TASK REQUIREMENTS
Arrange the lines of the material as a Markdown table with the columns Row and Line, starting at the line that contains "Screen dimensions: 1854x868" and ending at the line that contains "will (x=407, y=50).". Number each row and omit any blank lines.

INPUT FOR THIS TASK
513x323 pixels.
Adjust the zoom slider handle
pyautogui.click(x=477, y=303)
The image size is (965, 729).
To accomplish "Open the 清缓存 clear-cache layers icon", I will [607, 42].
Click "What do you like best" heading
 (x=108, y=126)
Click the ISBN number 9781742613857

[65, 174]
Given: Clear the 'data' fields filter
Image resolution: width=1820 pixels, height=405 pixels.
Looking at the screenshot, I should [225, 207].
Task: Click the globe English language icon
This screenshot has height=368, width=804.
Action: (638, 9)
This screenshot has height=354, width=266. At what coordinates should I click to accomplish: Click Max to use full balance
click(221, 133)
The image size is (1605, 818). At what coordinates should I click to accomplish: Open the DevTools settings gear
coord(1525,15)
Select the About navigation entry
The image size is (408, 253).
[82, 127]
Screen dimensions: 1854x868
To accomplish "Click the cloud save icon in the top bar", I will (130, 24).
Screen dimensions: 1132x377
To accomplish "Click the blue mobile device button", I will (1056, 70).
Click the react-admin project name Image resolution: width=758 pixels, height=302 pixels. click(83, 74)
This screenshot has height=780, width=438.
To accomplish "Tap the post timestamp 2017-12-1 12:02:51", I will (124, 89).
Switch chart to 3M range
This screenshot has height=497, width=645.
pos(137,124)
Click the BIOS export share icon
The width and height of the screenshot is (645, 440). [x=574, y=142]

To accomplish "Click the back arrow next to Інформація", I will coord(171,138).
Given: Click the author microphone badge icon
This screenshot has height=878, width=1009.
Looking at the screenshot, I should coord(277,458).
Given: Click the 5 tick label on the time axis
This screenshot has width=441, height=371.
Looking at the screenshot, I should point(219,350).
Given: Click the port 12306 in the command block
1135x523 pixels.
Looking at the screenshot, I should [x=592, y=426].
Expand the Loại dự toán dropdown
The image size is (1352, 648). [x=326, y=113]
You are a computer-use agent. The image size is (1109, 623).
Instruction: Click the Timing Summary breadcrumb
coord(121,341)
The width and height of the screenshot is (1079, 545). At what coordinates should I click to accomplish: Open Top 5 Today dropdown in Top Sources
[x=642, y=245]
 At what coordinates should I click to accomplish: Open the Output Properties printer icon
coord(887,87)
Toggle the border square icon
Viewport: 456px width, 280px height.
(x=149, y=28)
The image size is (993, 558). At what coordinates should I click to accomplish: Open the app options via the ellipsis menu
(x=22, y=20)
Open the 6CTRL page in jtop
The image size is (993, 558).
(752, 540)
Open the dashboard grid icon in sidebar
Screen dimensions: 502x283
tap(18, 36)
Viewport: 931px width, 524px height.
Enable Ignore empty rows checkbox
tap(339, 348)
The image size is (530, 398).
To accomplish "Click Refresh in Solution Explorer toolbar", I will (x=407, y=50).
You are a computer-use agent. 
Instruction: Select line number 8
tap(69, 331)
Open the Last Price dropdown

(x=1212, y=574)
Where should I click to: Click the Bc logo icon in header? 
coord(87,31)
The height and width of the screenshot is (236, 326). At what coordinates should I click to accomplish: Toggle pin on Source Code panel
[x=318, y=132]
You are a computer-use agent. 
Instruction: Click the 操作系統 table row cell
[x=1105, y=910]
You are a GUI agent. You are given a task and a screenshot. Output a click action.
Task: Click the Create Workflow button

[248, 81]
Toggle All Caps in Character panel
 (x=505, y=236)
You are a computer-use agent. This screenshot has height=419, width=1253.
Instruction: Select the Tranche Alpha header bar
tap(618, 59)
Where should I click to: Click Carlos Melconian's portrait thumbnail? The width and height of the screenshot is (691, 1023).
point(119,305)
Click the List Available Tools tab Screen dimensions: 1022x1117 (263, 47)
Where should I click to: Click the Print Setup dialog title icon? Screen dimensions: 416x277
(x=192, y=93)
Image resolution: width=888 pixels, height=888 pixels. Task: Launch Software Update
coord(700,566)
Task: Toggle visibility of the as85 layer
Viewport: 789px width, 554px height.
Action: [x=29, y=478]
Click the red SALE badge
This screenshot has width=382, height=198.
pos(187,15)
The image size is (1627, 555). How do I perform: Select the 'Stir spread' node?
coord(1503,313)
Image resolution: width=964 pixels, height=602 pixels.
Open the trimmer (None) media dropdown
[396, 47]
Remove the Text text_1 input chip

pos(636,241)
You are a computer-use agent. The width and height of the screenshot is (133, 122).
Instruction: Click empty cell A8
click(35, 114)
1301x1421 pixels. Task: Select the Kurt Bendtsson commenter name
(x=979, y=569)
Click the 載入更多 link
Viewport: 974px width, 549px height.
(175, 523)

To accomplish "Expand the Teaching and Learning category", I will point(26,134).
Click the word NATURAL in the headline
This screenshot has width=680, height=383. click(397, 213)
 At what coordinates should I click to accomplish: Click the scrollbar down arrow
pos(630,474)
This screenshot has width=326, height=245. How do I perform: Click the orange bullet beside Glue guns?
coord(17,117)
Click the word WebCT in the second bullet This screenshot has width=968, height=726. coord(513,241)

RESULT
| Row | Line |
|---|---|
| 1 | Screen dimensions: 1854x868 |
| 2 | To accomplish "Click the cloud save icon in the top bar", I will (130, 24). |
| 3 | Screen dimensions: 1132x377 |
| 4 | To accomplish "Click the blue mobile device button", I will (1056, 70). |
| 5 | Click the react-admin project name Image resolution: width=758 pixels, height=302 pixels. click(83, 74) |
| 6 | This screenshot has height=780, width=438. |
| 7 | To accomplish "Tap the post timestamp 2017-12-1 12:02:51", I will (124, 89). |
| 8 | Switch chart to 3M range |
| 9 | This screenshot has height=497, width=645. |
| 10 | pos(137,124) |
| 11 | Click the BIOS export share icon |
| 12 | The width and height of the screenshot is (645, 440). [x=574, y=142] |
| 13 | To accomplish "Click the back arrow next to Інформація", I will coord(171,138). |
| 14 | Given: Click the author microphone badge icon |
| 15 | This screenshot has height=878, width=1009. |
| 16 | Looking at the screenshot, I should coord(277,458). |
| 17 | Given: Click the 5 tick label on the time axis |
| 18 | This screenshot has width=441, height=371. |
| 19 | Looking at the screenshot, I should point(219,350). |
| 20 | Given: Click the port 12306 in the command block |
| 21 | 1135x523 pixels. |
| 22 | Looking at the screenshot, I should [x=592, y=426]. |
| 23 | Expand the Loại dự toán dropdown |
| 24 | The image size is (1352, 648). [x=326, y=113] |
| 25 | You are a computer-use agent. The image size is (1109, 623). |
| 26 | Instruction: Click the Timing Summary breadcrumb |
| 27 | coord(121,341) |
| 28 | The width and height of the screenshot is (1079, 545). At what coordinates should I click to accomplish: Open Top 5 Today dropdown in Top Sources |
| 29 | [x=642, y=245] |
| 30 |  At what coordinates should I click to accomplish: Open the Output Properties printer icon |
| 31 | coord(887,87) |
| 32 | Toggle the border square icon |
| 33 | Viewport: 456px width, 280px height. |
| 34 | (x=149, y=28) |
| 35 | The image size is (993, 558). At what coordinates should I click to accomplish: Open the app options via the ellipsis menu |
| 36 | (x=22, y=20) |
| 37 | Open the 6CTRL page in jtop |
| 38 | The image size is (993, 558). |
| 39 | (752, 540) |
| 40 | Open the dashboard grid icon in sidebar |
| 41 | Screen dimensions: 502x283 |
| 42 | tap(18, 36) |
| 43 | Viewport: 931px width, 524px height. |
| 44 | Enable Ignore empty rows checkbox |
| 45 | tap(339, 348) |
| 46 | The image size is (530, 398). |
| 47 | To accomplish "Click Refresh in Solution Explorer toolbar", I will (x=407, y=50). |